Geothermal in Schools

As homeowners, we often neglect the fact that geothermal heating and cooling can be utilized in various types of buildings (with various functions). Geothermal is a viable alternative energy source for any type of building, really (depending upon the size and other factors). Whether it’s a town hall, a corporate office, a shopping mall, or even a school, the benefits of geothermal save face. Today, we’ll focus on geothermal in schools, and provide some additional advantages that pertain directly to a geo installation in an educational facility.

Apart from providing clean air conditioning, heat, and hot water year round, a geothermal heat pump system is an opportunity for schools to take the green initiative, eliminating the oversized boiler rooms and incessant buzzing from their hallways. Unlike traditional “dirty” energy sources, the geothermal heat pump can be easily concealed, while the supporting loop field is completely subterranean. As you can imagine, this concealment prevents the damage that can often occur to traditional heating and cooling equipment. Not to mention, it looks better. While aesthetics aren’t necessarily the main concern of schools across the nation, it certainly can’t hurt to provide children with a safer, cleaner, and better looking environment.

geothermal in schools

Could this be your school?

Aesthetics aside, geothermal in schools just makes sense. Economically, the heat pump system will pay itself off in a relatively short period of time. Should any problems occur, most ground loop field installations come with a lengthy warranty. From a multitude of examples, we’ve observed that schools employing a geothermal heat pump system have decreased carbon dioxide emissions, while also cutting energy spending substantially.* Also, taking the environmental high road sets a great example for students and their families. Quite frankly, the high road isn’t necessarily the hard road when there’s essentially a guarantee of cutting costs.

The rub, as always, seems to be the fronting of the initial costs of geothermal. In an economy that’s tough on teachers, and perhaps tougher on parents, it’s understandable that not everyone in a given school district is going to be on board with a geothermal installation. That said, it’s important that the school board takes the time to empathize with concerns and reference materials that detail the benefits of geothermal in schools. It’s certainly not for everyone, but it’s also not a technology that should be neglected; its cost benefits alone warrant consideration.

If you’d like to check out a real life example of a geothermal installation in a school, feel free to check out one, two, or all three of the following!

Fond du Lac High School in Fond du Lac, Wisconsin
Pahrump Valley High School in Pahrump, Nevada
Westside High School in Omaha, Nebraska

*Source: FHP-MFG

Comments (3)

 

  1. Central Illinois Geothermal Heating says:

    Many of the schools here in Central Illinois have expressed interest in switching to geothermal heating systems as well.

  2. EnergySage says:

    Geothermal is a great option for residential and commercial buildings.

  3. Michael S. Uhl says:

    For decades, geothermal (ground source) heat pumps made a sound investment for institutions of higher education. The recent ARRA stimulus helped fund installations of more American technology in energy efficiency than ever.

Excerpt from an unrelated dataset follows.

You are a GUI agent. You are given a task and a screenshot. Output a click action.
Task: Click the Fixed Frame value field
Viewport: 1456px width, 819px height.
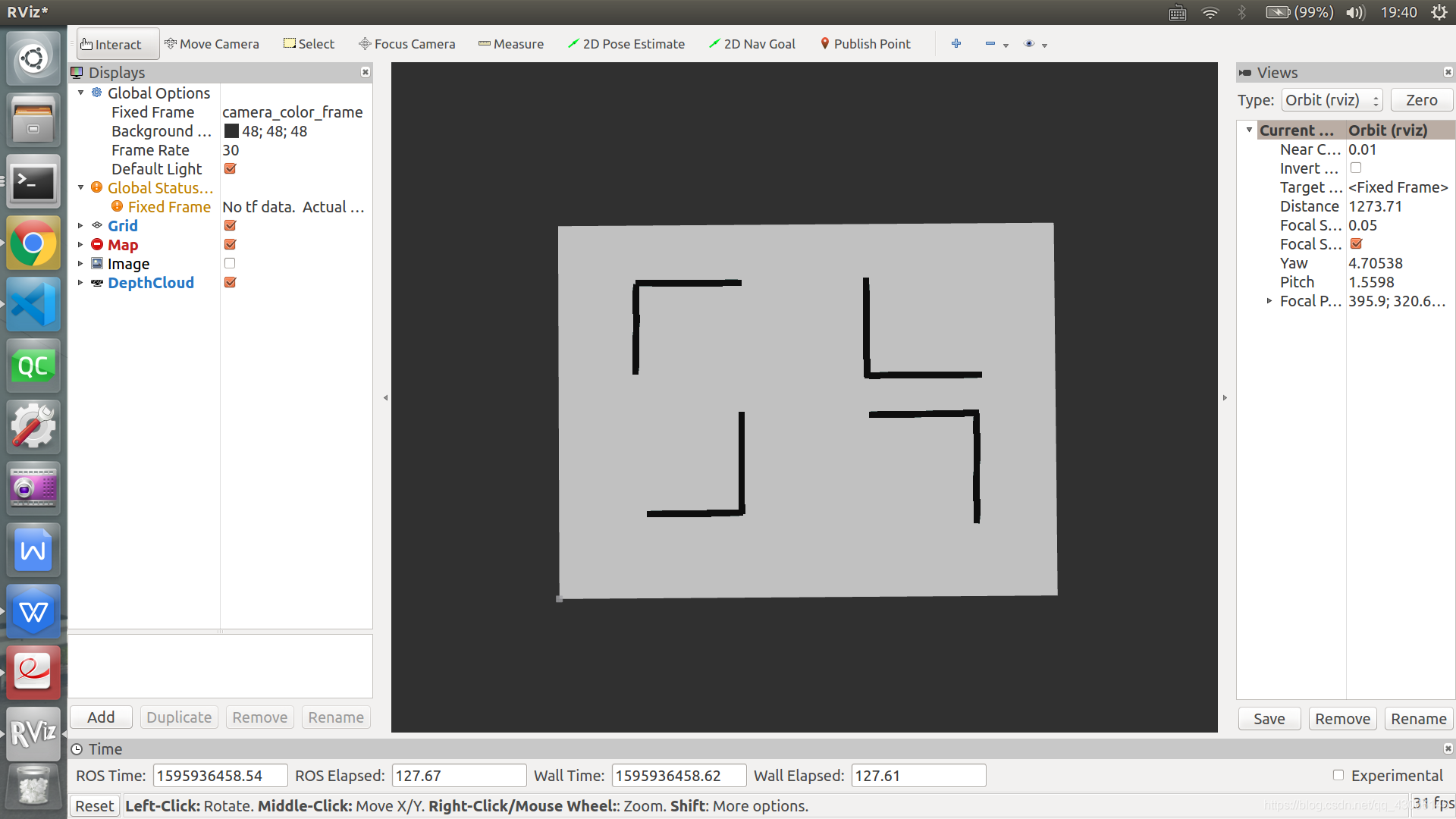[x=293, y=112]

    Research labs have put the scenario to the test. In Lincoln, NE, researchers compared GHPs with standard HVAC options (air-cooled chiller, VAV air handling system, and gas-fired hot water boiler). By analyzing data from 18 schools with 54 GHP units, 200 tons, 120 vertical loops and computer models, the results were clear. GHPs had the lowest first and lifecycle costs, lower maintenance, reduced energy use (17%) and reduced energy costs (24%). See for yourself! (http://www.ornl.gov/sci/femp/pdfs/ghpsinschools.pdf)

    More recently, the Department of Energy (DOE) funded demonstrations of innovative modifications of GHP technology at nine universities, one community college, and three educational systems. Blaine County School District #61 is nearly finished installing 26 wells for six schools and support buildings with the help of a $5M DOE Award. Colorado Northwestern Community College, recently completed, found savings of $54,000 annually in the cost of ownership over a traditional system. Yet, the cost savings are not the only way GHP projects make a difference. Consider the environmental benefits. Preliminary energy models show that CO2 emissions will reduce by 57% at Indiana Institute of Technology, where they are also using CO2 as a refrigerant to transfer the energy!

    Overall, institutions can clearly expect big wins for reducing costs, managing risk, and improving the environment with geothermal heat pumps.